Will the good people of Bumblyburg be able to resist the tricks of the Bad Apple? Can LarryBoy see
through the sour plot and save the day? LarryBoy and the Bad Apple teaches kids that we can't
fight temptation on our own -- we need God's help and the help of our friends.
It's been some years since the folks at Big Idea have brought a LarryBoy story out
in their regular CGI animated series. The last time we heard from LarryBoy was over three years ago
when he appeared in the 2-D cartoon DVD The Good, The Bad The Eggly. Now, the plunger-eared
hero is back to battle temptation in LarryBoy and The Bad Apple.
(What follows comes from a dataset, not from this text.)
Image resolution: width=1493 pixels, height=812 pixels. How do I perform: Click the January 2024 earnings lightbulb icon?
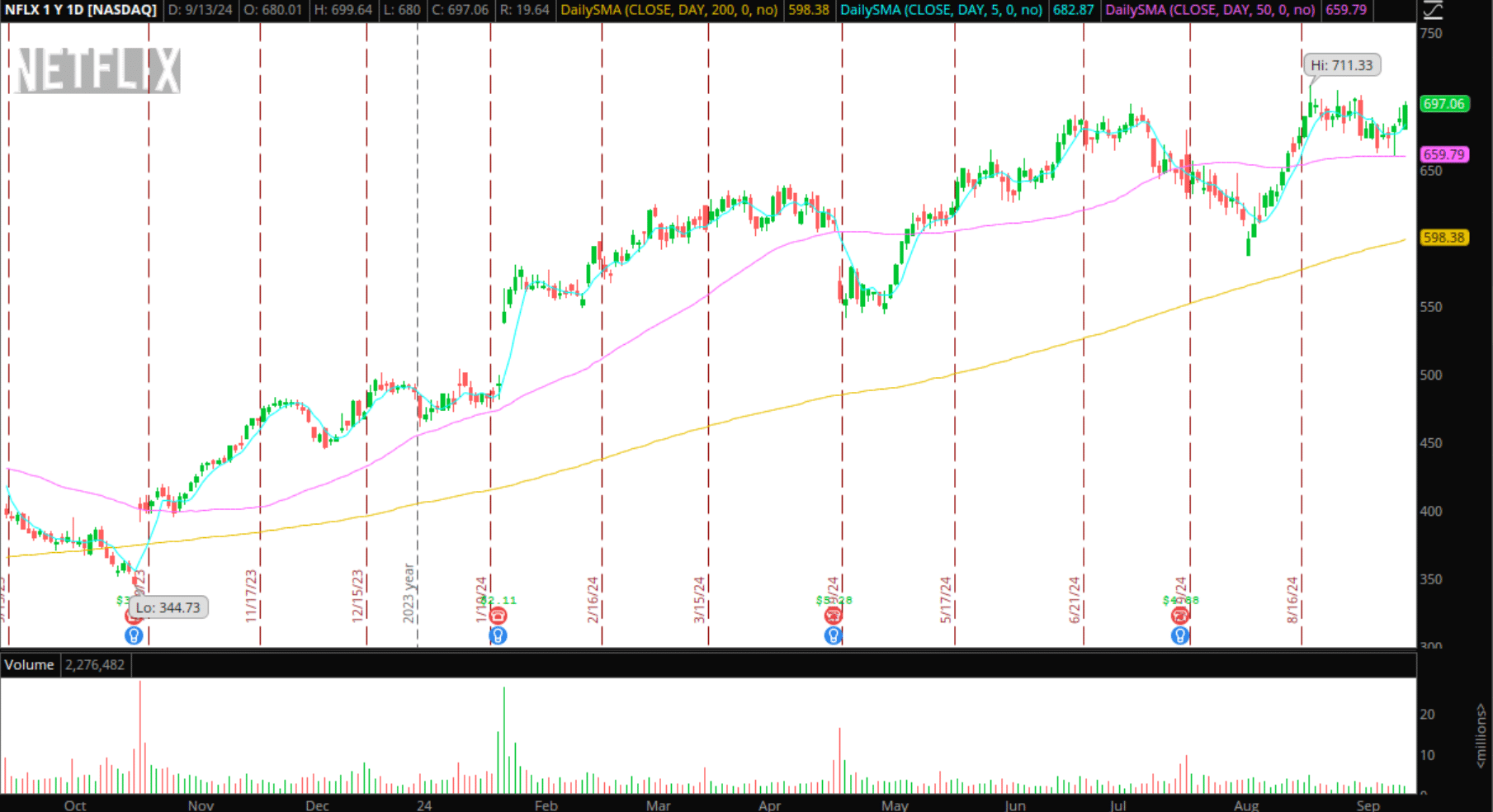tap(498, 635)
Where the last 3-D LarryBoy show featured Larry The Cucumber's alter ego as a Batman-esque
hero who saved the earth from a rumor in 1999, LarryBoy and The Bad Apple smartly incorporates
more traits akin to Spider-Man this time around, including LarryBoys's ability to "sling"
between the buildings with his suction cup ears (and even using them to stop a large object in a
parody of Spider-Man 2 where Spidey had to stop a runaway train). The Big Idea folks know
how to pull from different sources just right in near subtle ways, which gives LB and The Bad Apple
a special charm.
The Bad Apple may just take the cake as the creepiest villain to come out of Big Idea's creative
team yet. Most likely to frighten some of the younger ones, The Bad Apple is a sultry little thing
who uses her manipulative ways to lure the citizens of Bumblyburg into her control. The Bad Apple
embodies temptation, overcoming her victims by preying on their weaknesses. The Bad Apple is just
that... but as the story progresses, we discover that she's more than meets the eye. When she sheds
a green cloak, we find that she dons mechanical spider legs underneath with which she uses to spin her webs
of temptation to snare her victims. At this point The Bad Apple isn't just sinister, she's downright
creepy and will be hard to watch for anyone who has anything against spiders. But The Bad Apple
serves as a worthy adversary for LarryBoy, using his weakness for chocolate against him in what
turns out to be a wonderful joke on Willy Wonka. And the parents who have a child who struggles with
placing video games above more important priorities, they'll appreciate Reporter Petunia's weakness
with them (which leads to a wonderful, unexpected parody of Tron)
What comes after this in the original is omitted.